What is needed
List each line of the records that contains the string "should", copying the whole line. Matching is case-sensitive.

Dataset extract
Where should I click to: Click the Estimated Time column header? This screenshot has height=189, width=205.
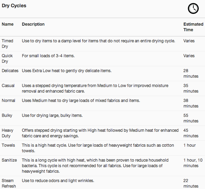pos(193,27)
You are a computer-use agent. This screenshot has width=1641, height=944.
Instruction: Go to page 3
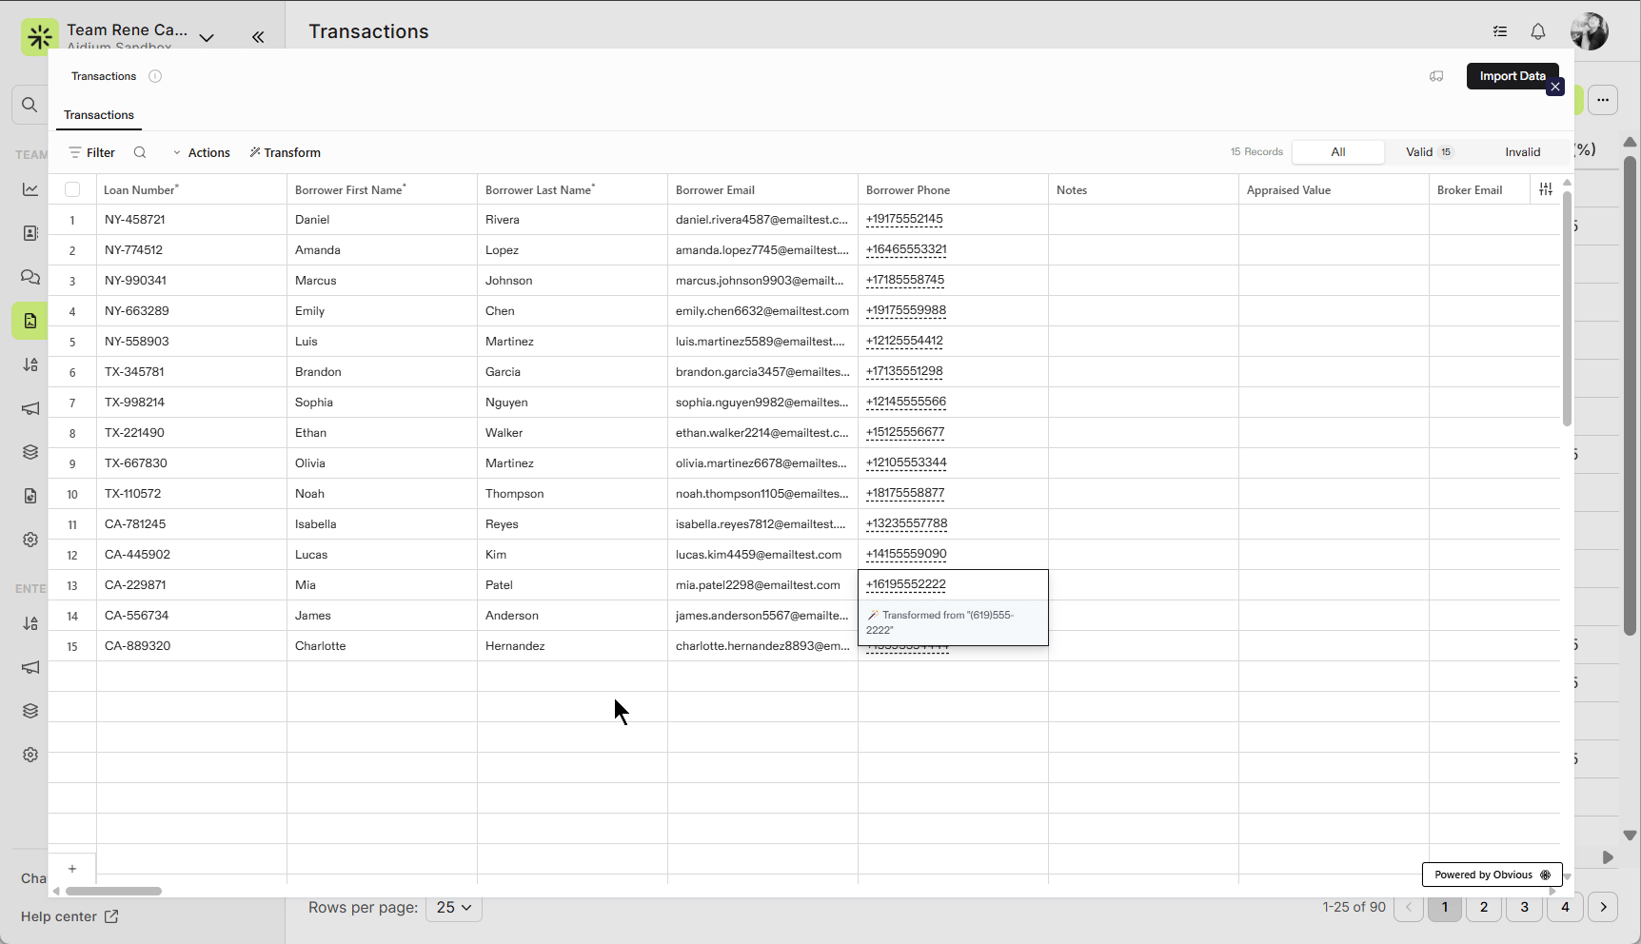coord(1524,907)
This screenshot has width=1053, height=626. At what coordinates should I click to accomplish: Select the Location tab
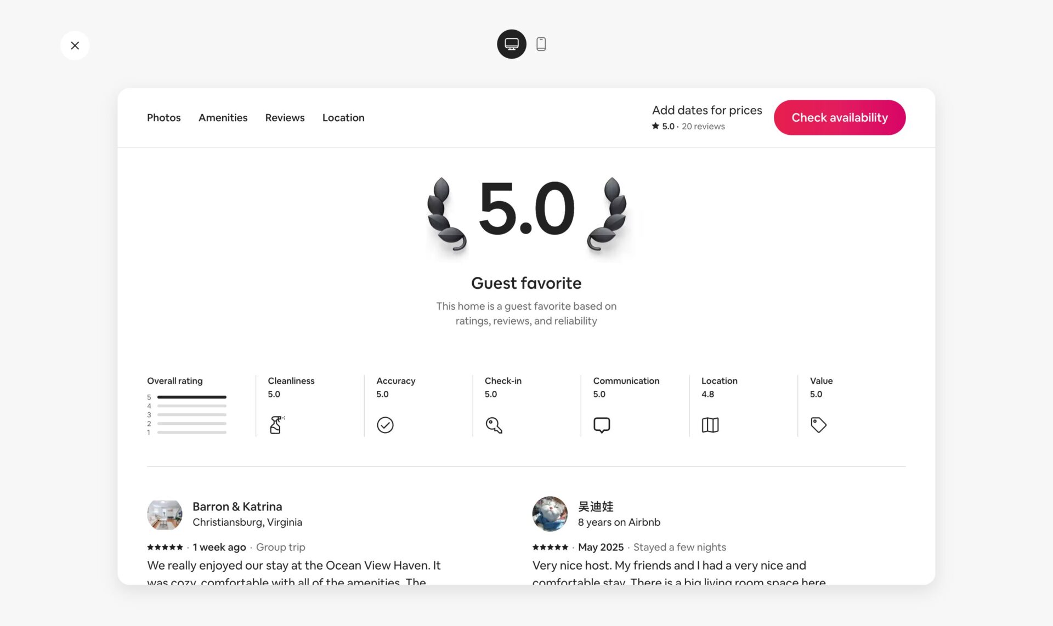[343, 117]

* * *

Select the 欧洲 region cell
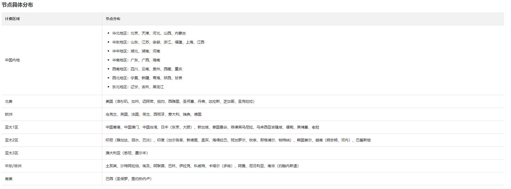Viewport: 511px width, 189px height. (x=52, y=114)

* * *

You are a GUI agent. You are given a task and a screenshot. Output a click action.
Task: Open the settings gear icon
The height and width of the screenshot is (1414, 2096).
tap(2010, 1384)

Expected output
Where should I click to: Click the Estimated Time column header? This screenshot has height=189, width=205.
This screenshot has width=1053, height=626. At what coordinates should I click to accomplish: Select the Location tab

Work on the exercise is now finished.